When trying to make sense of a large DataFrame in Pandas, you might need to subset it by columns and rows. In this tutorial we’ll show the most prevalent use cases of column partitioning your DataFrame.
Create an example DataFrame
We’ll start by setting up our example DataFrame, which we’ll do by running the following Python code in our favorite environment (for simplicity, i use Anaconda and Jupyter Lab).
import pandas as pd # import the pandas library
languages = ({"language": [ "Python", "C-Sharp", "Javascript","PHP"] ,
"avg_difficulty_level": [3, 2, 2, 1],
"avg_salary": [120, 100, 120, 80],
"applications": [10,15,14,20]})
# Now let's convert our dict to a DataFrame
languages = pd.DataFrame.from_dict(languages)

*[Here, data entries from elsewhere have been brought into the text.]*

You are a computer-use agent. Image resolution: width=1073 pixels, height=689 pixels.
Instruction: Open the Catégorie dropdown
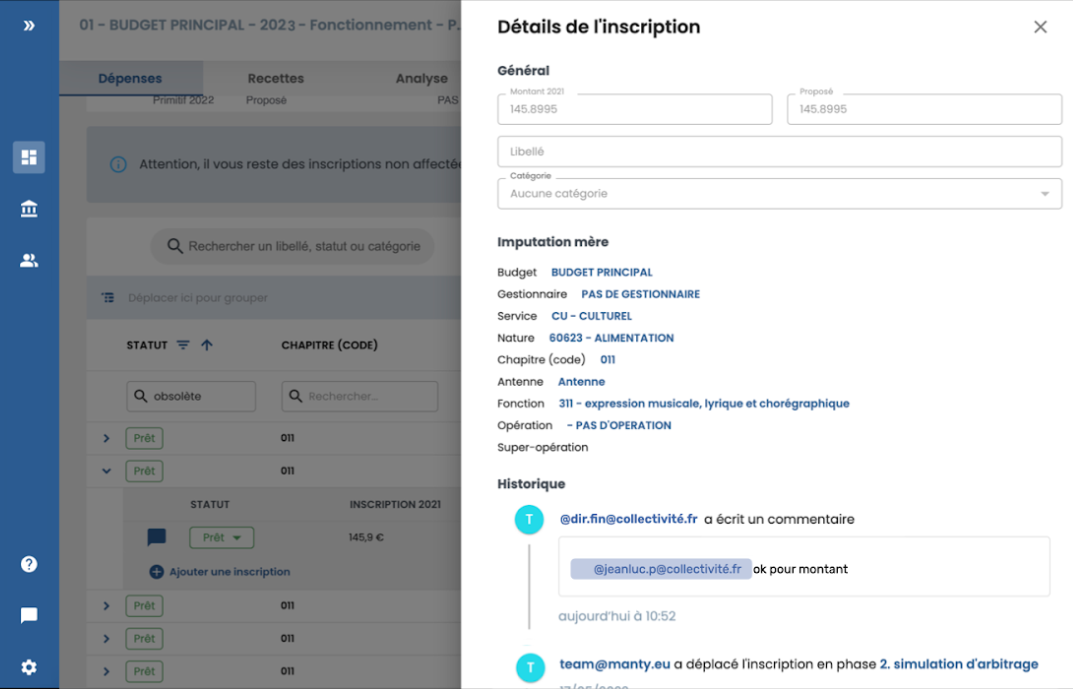[x=779, y=194]
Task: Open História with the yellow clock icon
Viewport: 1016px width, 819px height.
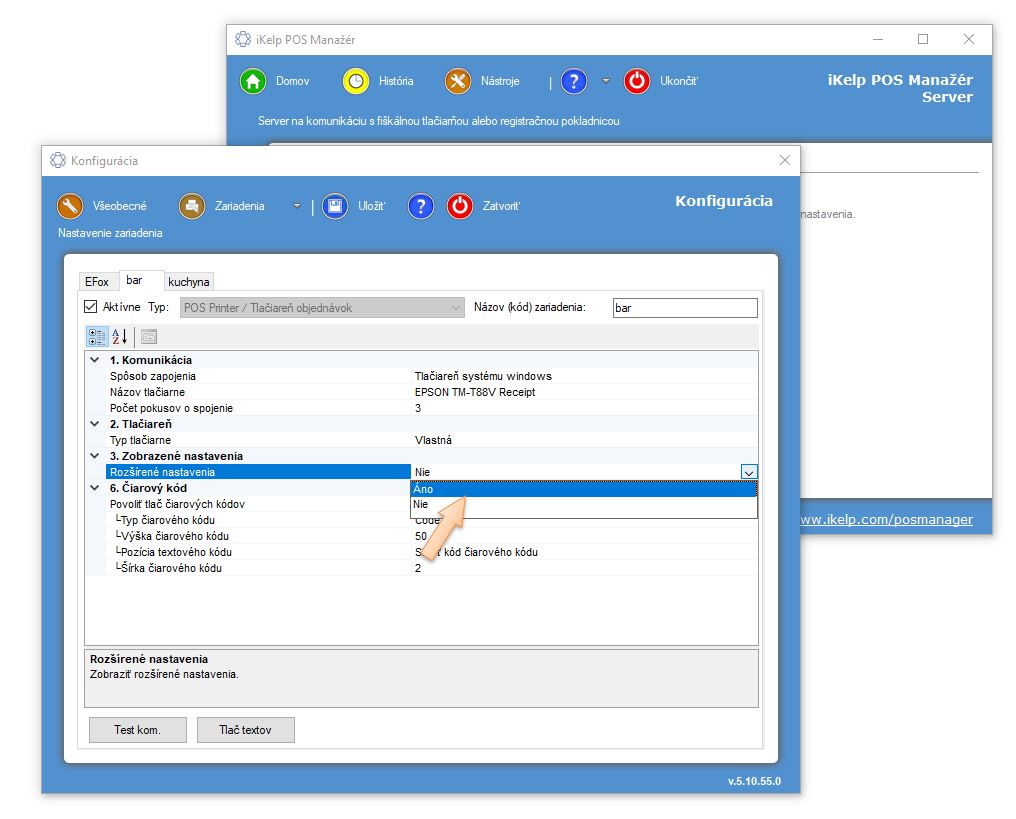Action: click(356, 81)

Now, let us look into our DataFrame first rows using the head() method.
languages.head()
As you can see, this is a pretty simple DataFrame we’ll use as an example in this post:
language | avg_difficulty_level | avg_salary | applications | |
---|---|---|---|---|
0 | Python | 3 | 120 | 10 |
1 | C-Sharp | 2 | 100 | 15 |
2 | Javascript | 2 | 120 | 14 |
3 | PHP | 1 | 80 | 20 |
Select a single column
We’ll start with the simplest case, which is to subset one column out of our dataset. Running the following command will create a Series object:
By name / label
languages["language"]
The output is a pandas Series:
0 Python 1 C-Sharp 2 Javascript 3 PHP Name: language, dtype: object
By index
You can use the iloc accessor to slice your DataFrame by the row or column index. The snippet below subsets the leftmost column:
languages.iloc[:,0]
Select multiple columns in Pandas
By name
When passing a list of columns, Pandas will return a DataFrame containing part of the data.

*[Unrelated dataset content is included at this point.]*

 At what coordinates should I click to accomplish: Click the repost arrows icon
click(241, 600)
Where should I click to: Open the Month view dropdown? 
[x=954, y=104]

languages[["language", "applications"]]
language | applications | |
---|---|---|
0 | Python | 10 |
1 | C-Sharp | 15 |
2 | Javascript | 14 |
3 | PHP | 20 |
By label (with loc)
df.loc[:,["language","applications"]]
The result will be similar.
By index
Using the iloc accessor you can also retrieve specific multiple columns.
languages.iloc[: ,[0,3]]
language | applications | |
---|---|---|
0 | Python | 10 |
1 | C-Sharp | 15 |
2 | JavaScript | 14 |
3 | PHP | 20 |
By condition
In this case, we’ll just show the columns which name matches a specific expression. We’ll use the quite handy filter method:
languages.filter(axis = 1, like="avg")
Notes:
- we can also filter by a specific regular expression (regex).
- We can apply the parameter axis=0 to filter by specific row value.

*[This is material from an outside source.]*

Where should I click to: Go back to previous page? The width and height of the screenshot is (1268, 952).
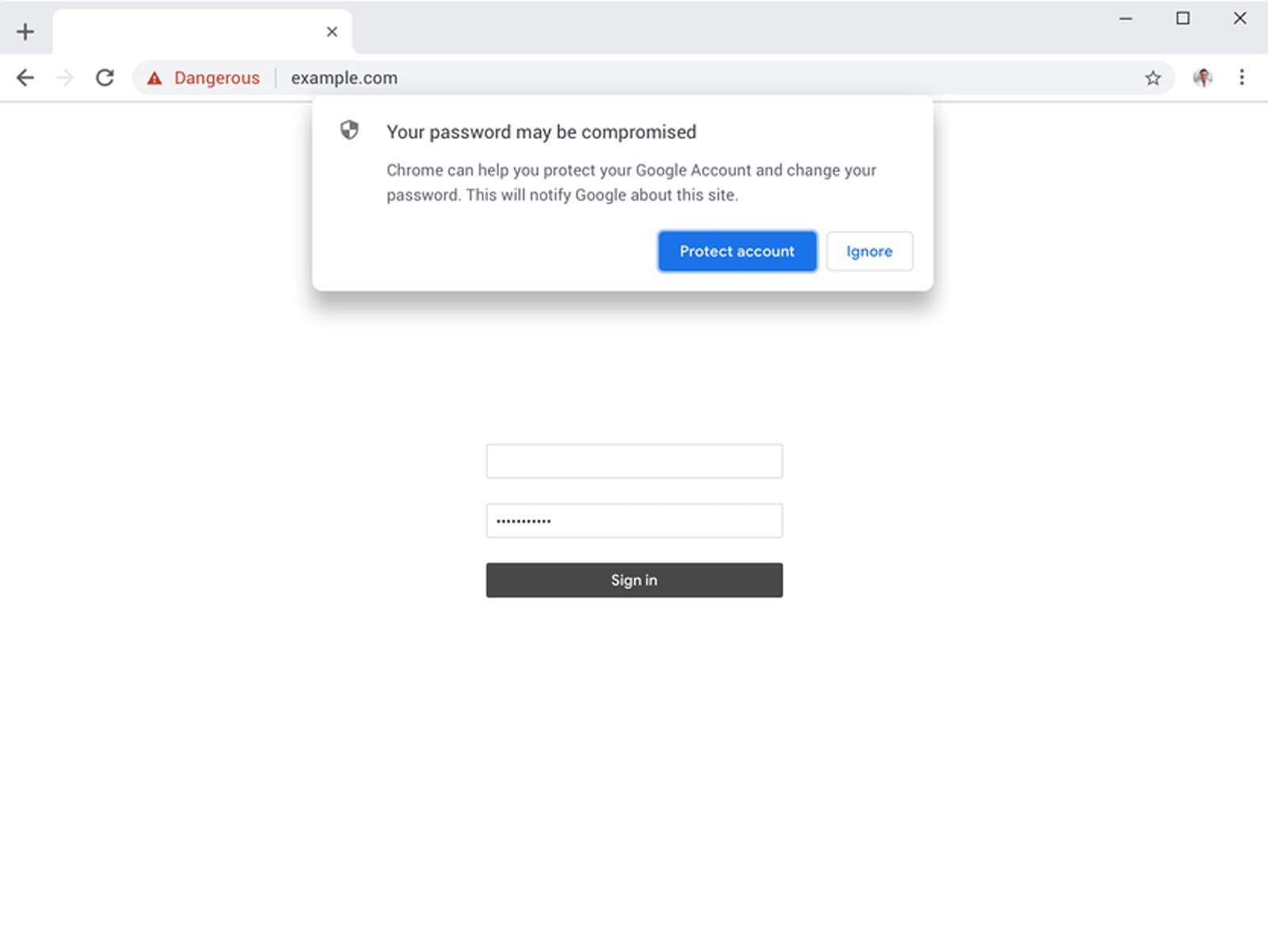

Filter specific rows by condition
Here’s a pretty straightforward way to subset the DataFrame according to a row value:
languages[(languages["applications"] > 15)]
We have only one result:
languages[(languages["applications"] > 15)]
language | avg_difficulty_level | avg_salary | applications | |
---|---|---|---|---|
3 | PHP | 1 | 80 | 20 |